IT was not exactly an earthquake but delegates at the Penang DAP convention might have felt a tremor when one of the two candidates for the Chief Minister post ended up near the bottom.
Deputy Finance Minister Lim Hui Ying was widely expected to secure the top spot in the party’s Penang election and jaws dropped when she ended up at No 12 in the 15-person leadership line-up.
It was quite a blow to the aspirations of the Lim family to position her as the next Chief Minister of Penang. Her contender for the job Human Resources Minister Steven Sim came in at No 2, thereby placing him in pole position.
Sim got 1,237 votes whereas Hui Ying garnered 827 votes. It meant that Hui Ying, despite her government position and famous family name, managed to get only 56% of the votes from the 1,466 delegates.
This was despite the tireless campaign by her brother and former chief minister Lim Guan Eng in the last few weeks.
Party secretary-general Anthony Loke had also vouched for Sim to be the next state chairman and for Hui Ying to continue as party secretary although it seemed like a less than subtle signal of who he thought was more suitable to succeed Chief Minister Chow Kon Yeow.
But Penang delegates had their own idea of who they wanted - they picked Sim but pushed Hui Ying aside.
It was crystal clear that the delegates wanted a balance of power, without any one side dominating the party.
As such, three of the winners were people aligned to Chow - Komtar assemblyman Teh Lai Heng and former assemblymen Yeoh Soon Hin and Soon Lip Chee.
The DAP election system involves delegates voting for a 15-person line-up who then decide behind closed-doors to choose the chairman and other key office-bearers.
Bukit Gelugor MP Ramkarpal Singh emerged at the No 1 spot because of who his father is and also because he was not blindly associated with either side. But some said he won big because he did not pose a threat to anyone or any camp.
His elder brother Jagdeep Singh Deo, who is Deputy Chief Minister, did not make it. Jagdeep’s personal issues has become the stuff of kopitiam chatter and his defeat was the second biggest upset after Hui Ying’s placing.
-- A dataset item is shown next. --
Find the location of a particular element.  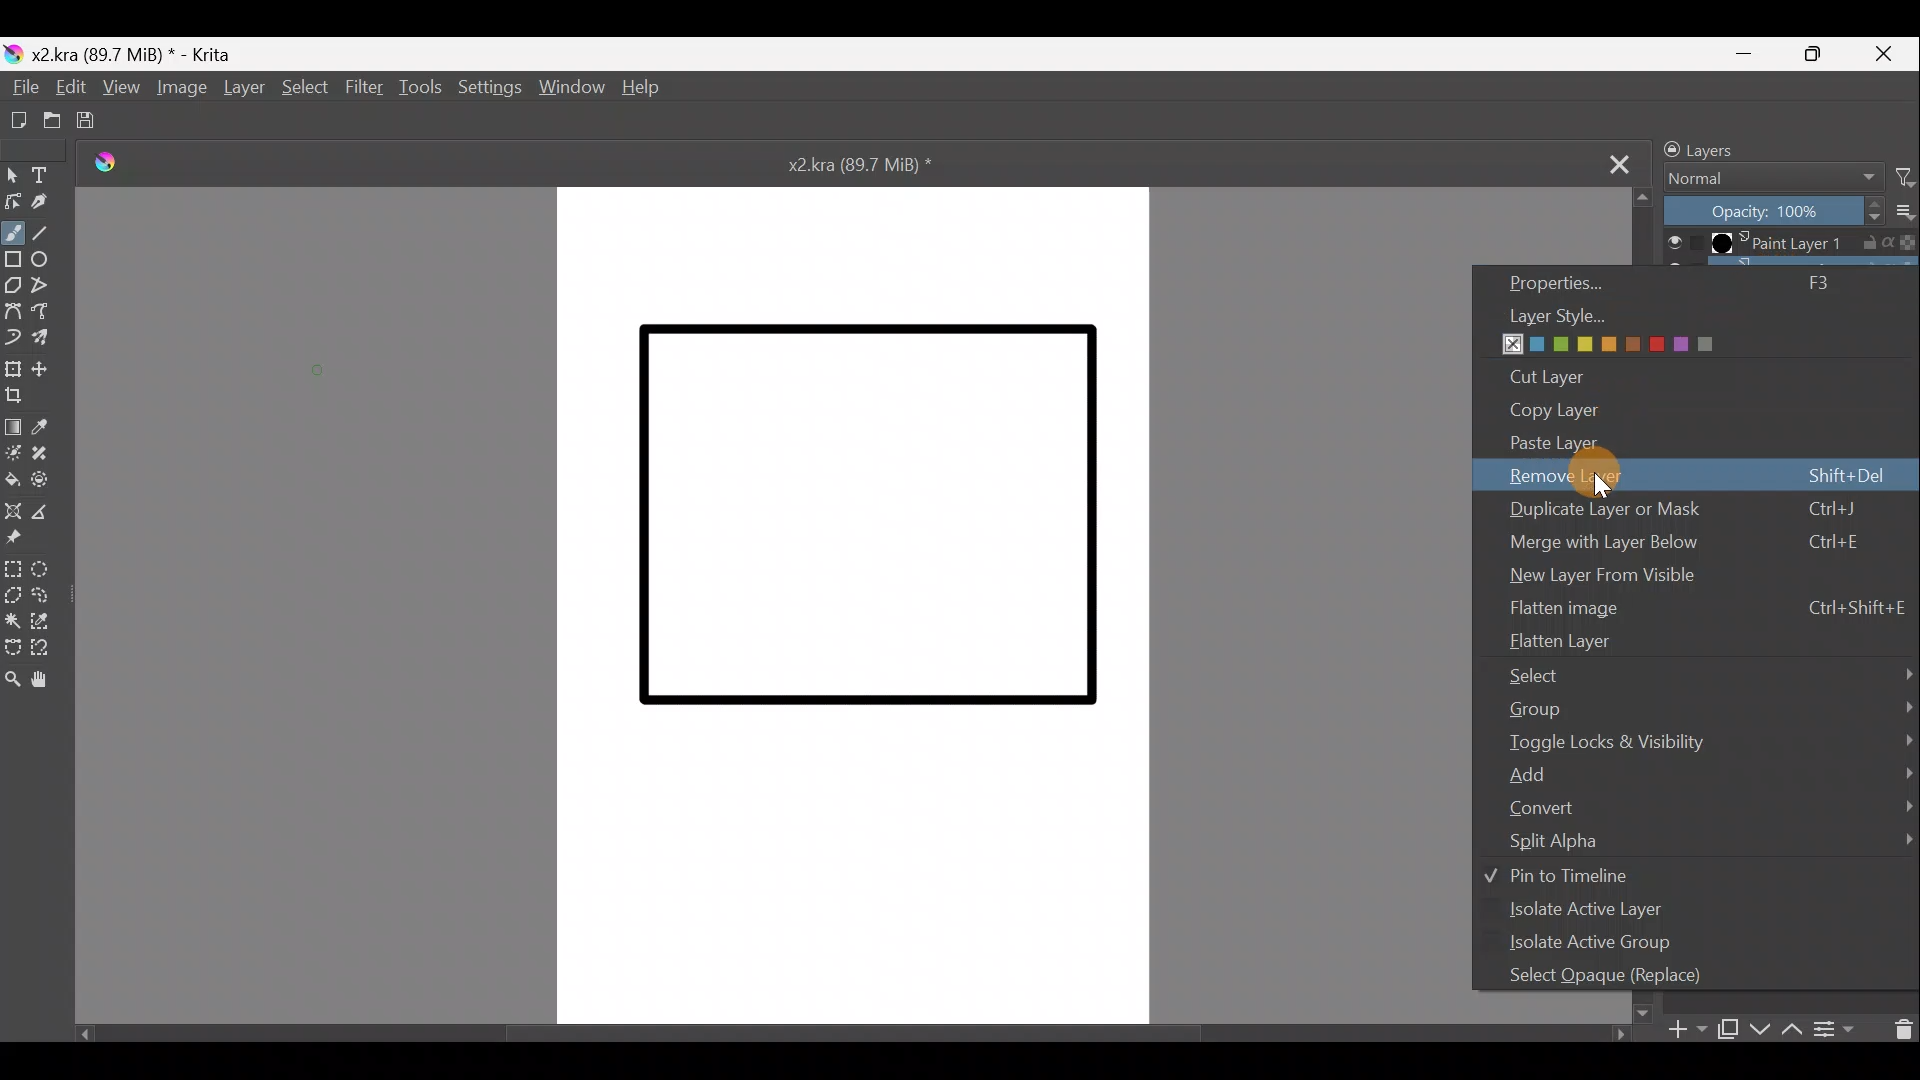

The infighting and especially Guan Eng’s aggressive campaign to dominate the election with his loyalists obviously did not go down well in the party.
They also did not like how Guan Eng had made life difficult for Chow to the extent that he is dubbed the “state opposition leader”. And since Guan Eng did not contest the election, delegates took out on his sister.
“A vote for Hui Ying was a vote for Guan Eng. That was what dragged her down,” said a DAP grassroots figure.
Hui Ying is too tightly tied to the family’s apron strings. She has failed to convince people that she is up there because of her ability and is more famous for her endless selfies and wefies than for her opinions on issues.
People are also puzzled how the Deputy Minister is able to spend so much time in Penang.
Delegates also seem to have heeded the call by former Sungai Puyu assemblyman Datuk Seri Phee Boon Poh to ensure that each of the parliamentary constituencies held by DAP is represented in the state leadership line-up.
This election marked the rise of Boon Poh as the new kingmaker. He is a superb Hokkien orator whose reputation dates back to the years when he was the lone DAP survivor in the state assembly.
His family owned a printing plant that Barisan Nasional patronised to print election posters. The problem, he used to say, was that “you have to chase them for payment”.
He has advised his daughter Phee Syn Tze, who is now an assemblyman and who came in at No 9 in the polls, to focus on her constituency work and not to be overly ambitious.
However, his younger brother Phee Boon Chee who came in at No 13, is the new state organising secretary which is a recognition of the family’s political network.
Despite Guan Eng’s setback, almost two-thirds of those who won are aligned to him although several of his loyalists lost including one who was famous for ferrying Guan Eng around his Air Putih constituency on a motorcycle.
Many noticed that Guan Eng did not hang around to watch Sim carry out his first press conference as the new state chairman.
Guan Eng, who is the national DAP chairman, is an astute politician who would have read the writing on the wall and he needs to scale back on his attacks against Chow.
In one of those ironies of politics, the person who emerged safe and sound from the election was actually the person who did not contest and that was Chow.
Chow hardly broke a smile at the opening of the state convention even as top leaders paid tribute to and heaped praises on him. He was probably feeling cynical because some of those praising him - one of them almost cried - were those who had tried to undermine him.
The fact that delegates put Hui Ying in her place and showed another potential Chief Minister candidate Wong Hong Wai the door suggests that the party does not want any more trouble for Chow who is likely to be appointed state DAP advisor.
“The message is very clear. Chow is not exceptional but they like him. They want him to go on till his term expires. As for the incoming man, the undercurrents are not over. There could be troubled waters if he is not careful,” said former DAP politician Jeff Ooi.
The Penang polls were a wake-up call for the Lim family and it is unclear how brother and sister intend to survive the next big battle - the national DAP election in March next year.